══ EXTRACTED ENTRIES ══

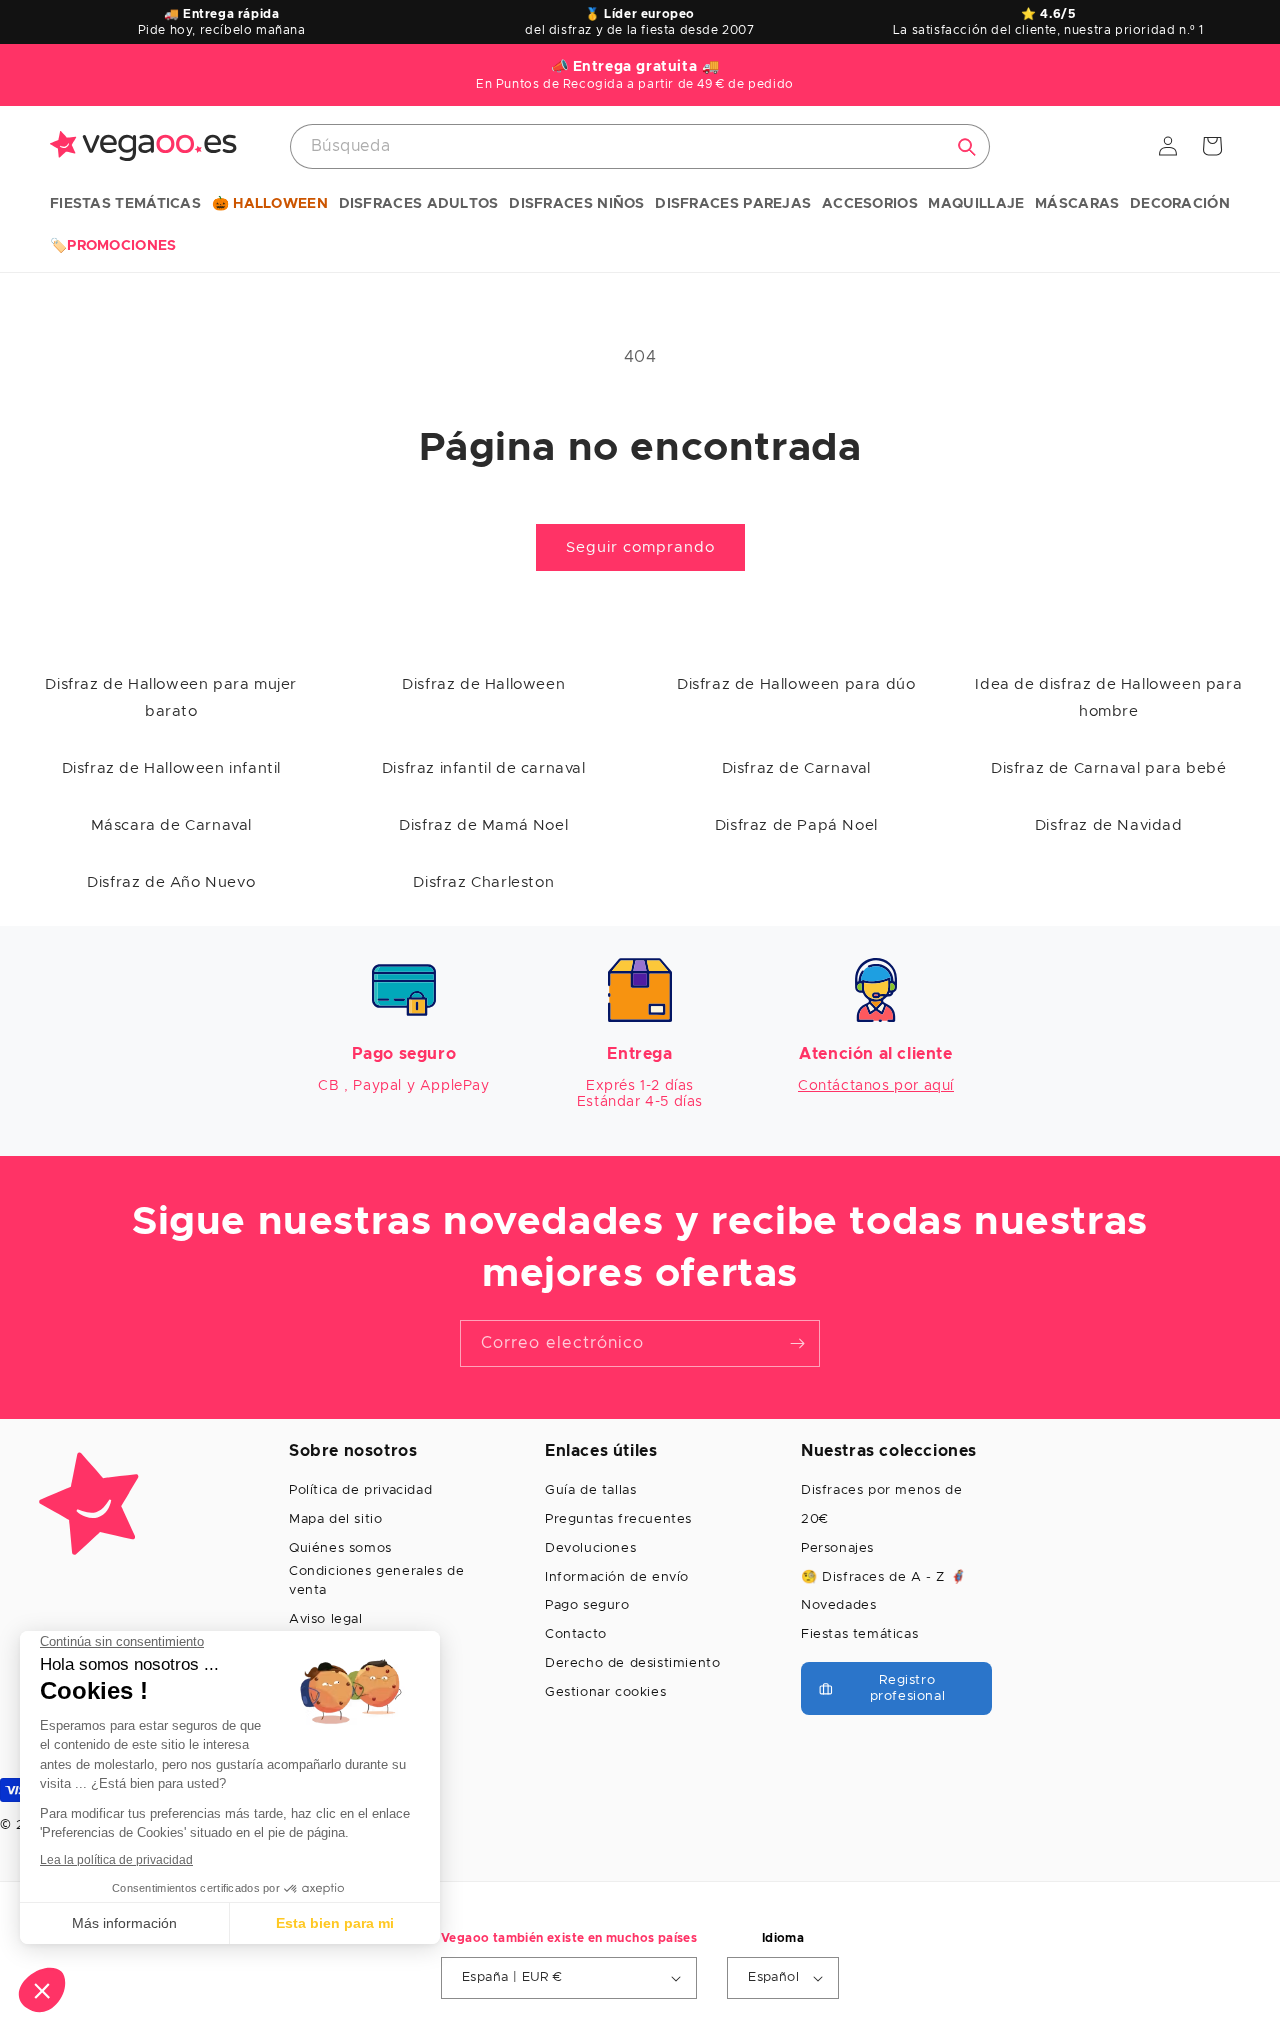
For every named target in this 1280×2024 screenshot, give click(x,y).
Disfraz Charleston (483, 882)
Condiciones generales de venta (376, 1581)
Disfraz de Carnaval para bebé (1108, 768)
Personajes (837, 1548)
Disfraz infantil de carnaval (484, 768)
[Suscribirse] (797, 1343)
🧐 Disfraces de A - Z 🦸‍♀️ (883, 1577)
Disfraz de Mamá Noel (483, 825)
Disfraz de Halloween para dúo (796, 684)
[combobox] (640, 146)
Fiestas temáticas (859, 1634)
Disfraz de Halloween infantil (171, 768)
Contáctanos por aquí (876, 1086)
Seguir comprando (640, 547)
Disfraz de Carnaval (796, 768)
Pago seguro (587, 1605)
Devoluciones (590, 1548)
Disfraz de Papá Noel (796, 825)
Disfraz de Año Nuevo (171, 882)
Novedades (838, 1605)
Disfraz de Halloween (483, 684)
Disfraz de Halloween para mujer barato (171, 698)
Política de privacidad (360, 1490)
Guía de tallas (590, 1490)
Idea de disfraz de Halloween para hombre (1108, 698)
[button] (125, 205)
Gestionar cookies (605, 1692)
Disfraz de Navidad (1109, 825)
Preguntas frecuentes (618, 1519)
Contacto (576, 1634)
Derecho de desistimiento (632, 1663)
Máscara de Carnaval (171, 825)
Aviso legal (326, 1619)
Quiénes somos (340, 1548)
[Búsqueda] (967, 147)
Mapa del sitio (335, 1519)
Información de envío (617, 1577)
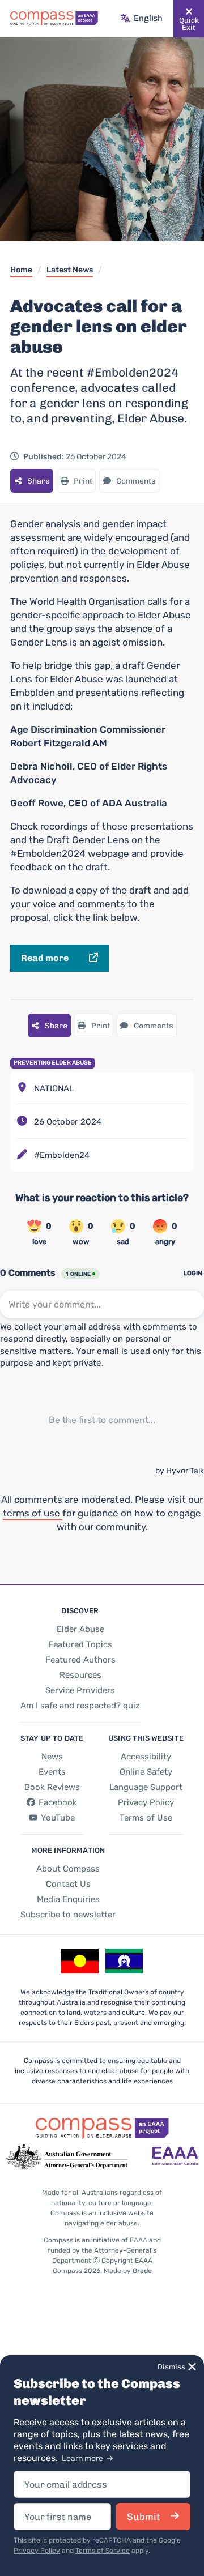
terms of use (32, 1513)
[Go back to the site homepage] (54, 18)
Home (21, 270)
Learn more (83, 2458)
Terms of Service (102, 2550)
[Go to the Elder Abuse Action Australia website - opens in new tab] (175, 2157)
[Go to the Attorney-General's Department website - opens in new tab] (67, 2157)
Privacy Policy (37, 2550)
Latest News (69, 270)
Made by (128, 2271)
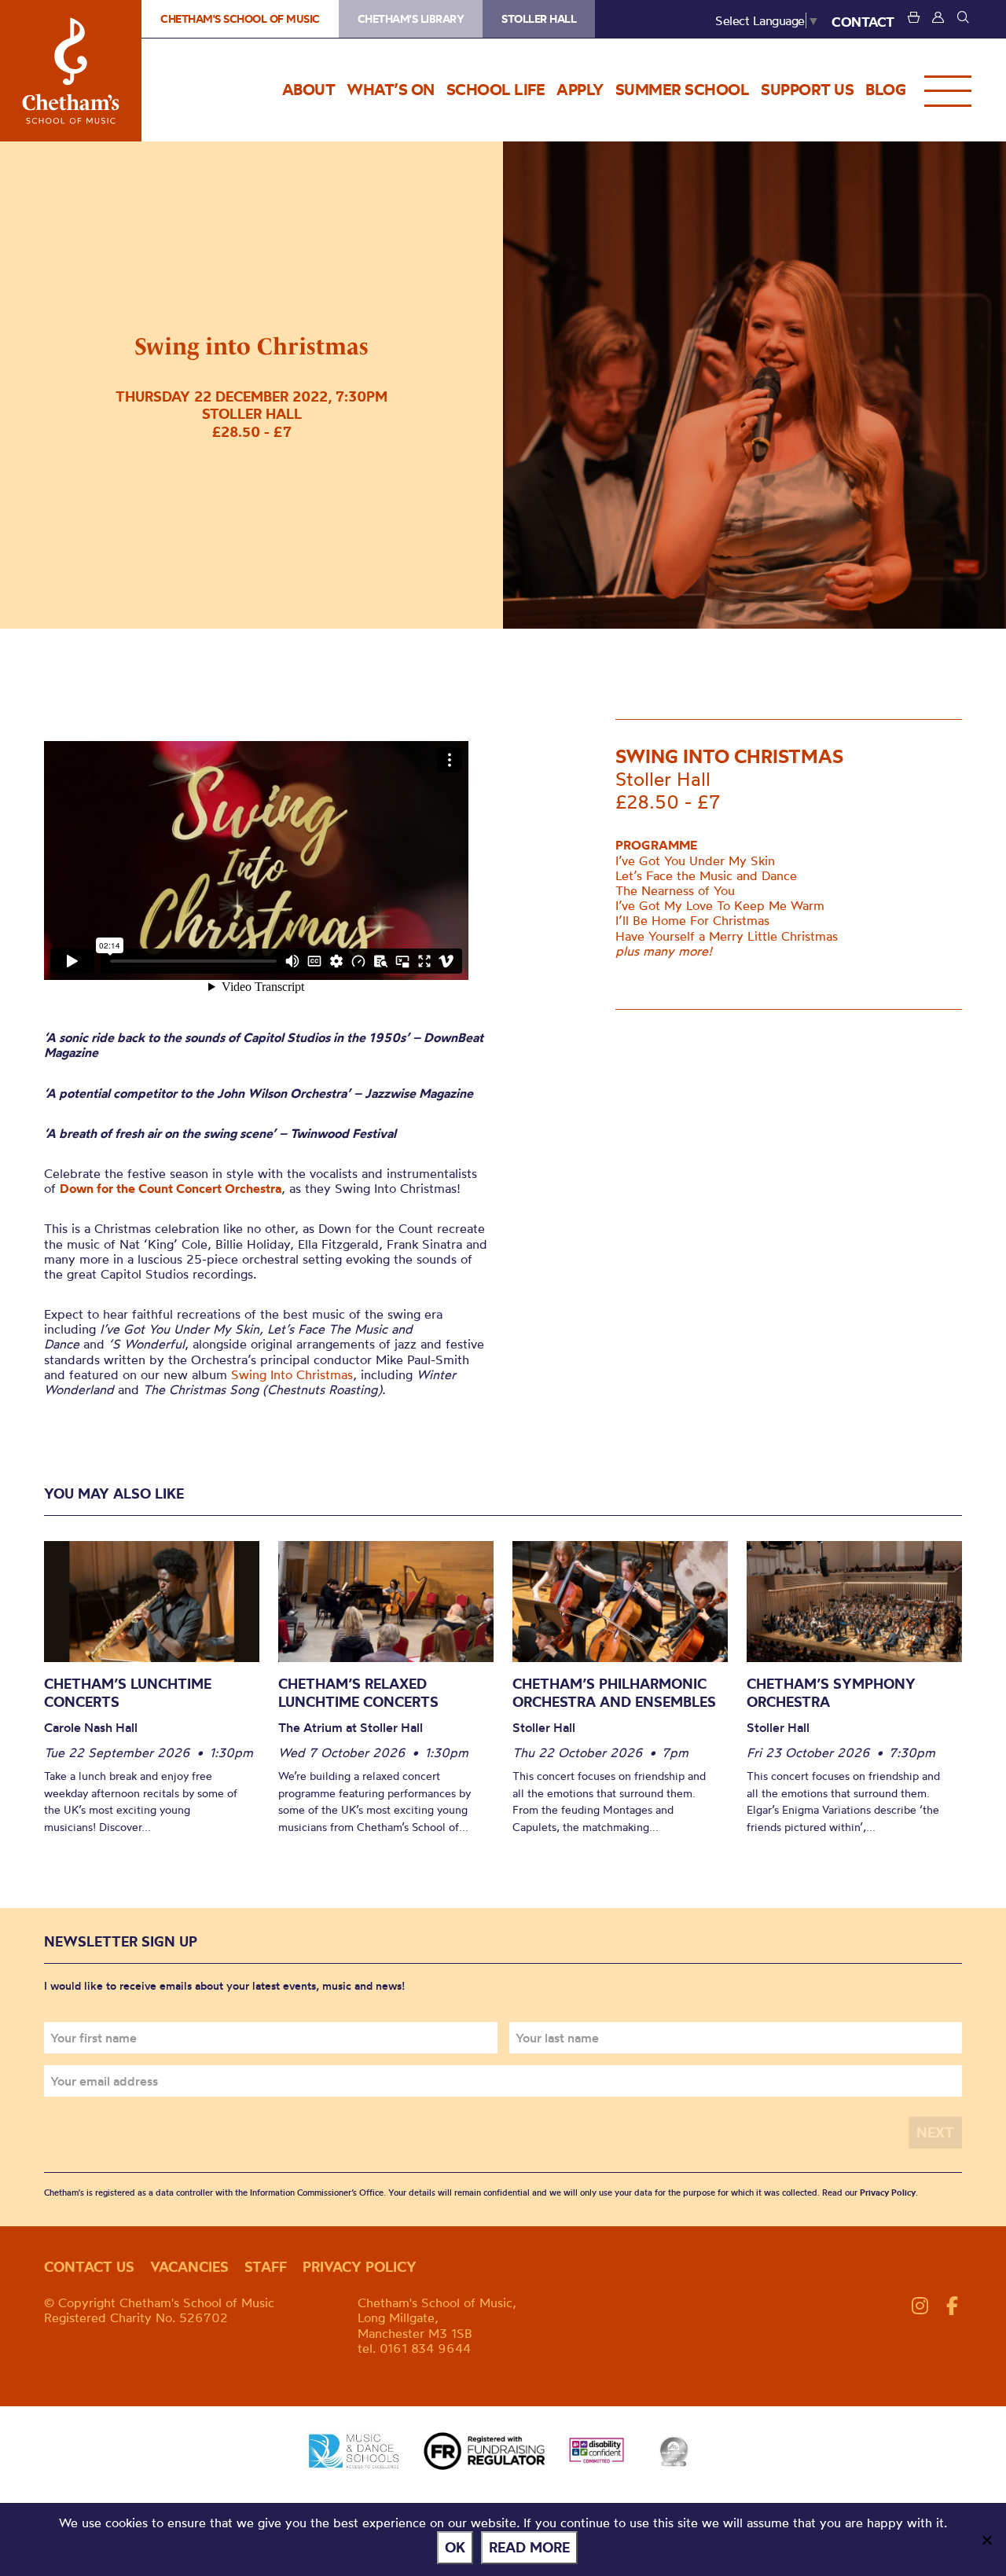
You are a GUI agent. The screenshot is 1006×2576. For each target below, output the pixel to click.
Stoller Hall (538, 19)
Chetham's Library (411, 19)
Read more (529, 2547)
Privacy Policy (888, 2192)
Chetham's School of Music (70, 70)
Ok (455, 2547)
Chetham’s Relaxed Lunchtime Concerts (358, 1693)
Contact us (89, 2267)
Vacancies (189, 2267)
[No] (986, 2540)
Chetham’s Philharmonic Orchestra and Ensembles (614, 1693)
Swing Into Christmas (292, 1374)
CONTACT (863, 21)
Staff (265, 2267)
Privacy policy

═══

• _WORK ORDER_:
Set down exactly, with no additions, each line from the line that includes "Política de privacidad (360, 1490)" to the final line of the entries above; leave pictures out.

• _ANSWER FOR THE TASK_:
Política de privacidad (360, 1490)
Guía de tallas (590, 1490)
Idea de disfraz de Halloween para hombre (1108, 698)
[button] (125, 205)
Gestionar cookies (605, 1692)
Disfraz de Navidad (1109, 825)
Preguntas frecuentes (618, 1519)
Contacto (576, 1634)
Derecho de desistimiento (632, 1663)
Máscara de Carnaval (171, 825)
Aviso legal (326, 1619)
Quiénes somos (340, 1548)
[Búsqueda] (967, 147)
Mapa del sitio (335, 1519)
Información de envío (617, 1577)
terms of use (32, 1513)
[Go back to the site homepage] (54, 18)
Home (21, 270)
Learn more (83, 2458)
Terms of Service (102, 2550)
[Go to the Elder Abuse Action Australia website - opens in new tab] (175, 2157)
[Go to the Attorney-General's Department website - opens in new tab] (67, 2157)
Privacy Policy (37, 2550)
Latest News (69, 270)
Made by (128, 2271)
You are a GUI agent. The screenshot is 1006×2576. For each target below, output the pixel to click.
Stoller Hall (538, 19)
Chetham's Library (411, 19)
Read more (529, 2547)
Privacy Policy (888, 2192)
Chetham's School of Music (70, 70)
Ok (455, 2547)
Chetham’s Relaxed Lunchtime Concerts (358, 1693)
Contact us (89, 2267)
Vacancies (189, 2267)
[No] (986, 2540)
Chetham’s Philharmonic Orchestra and Ensembles (614, 1693)
Swing Into Christmas (292, 1374)
CONTACT (863, 21)
Staff (265, 2267)
Privacy policy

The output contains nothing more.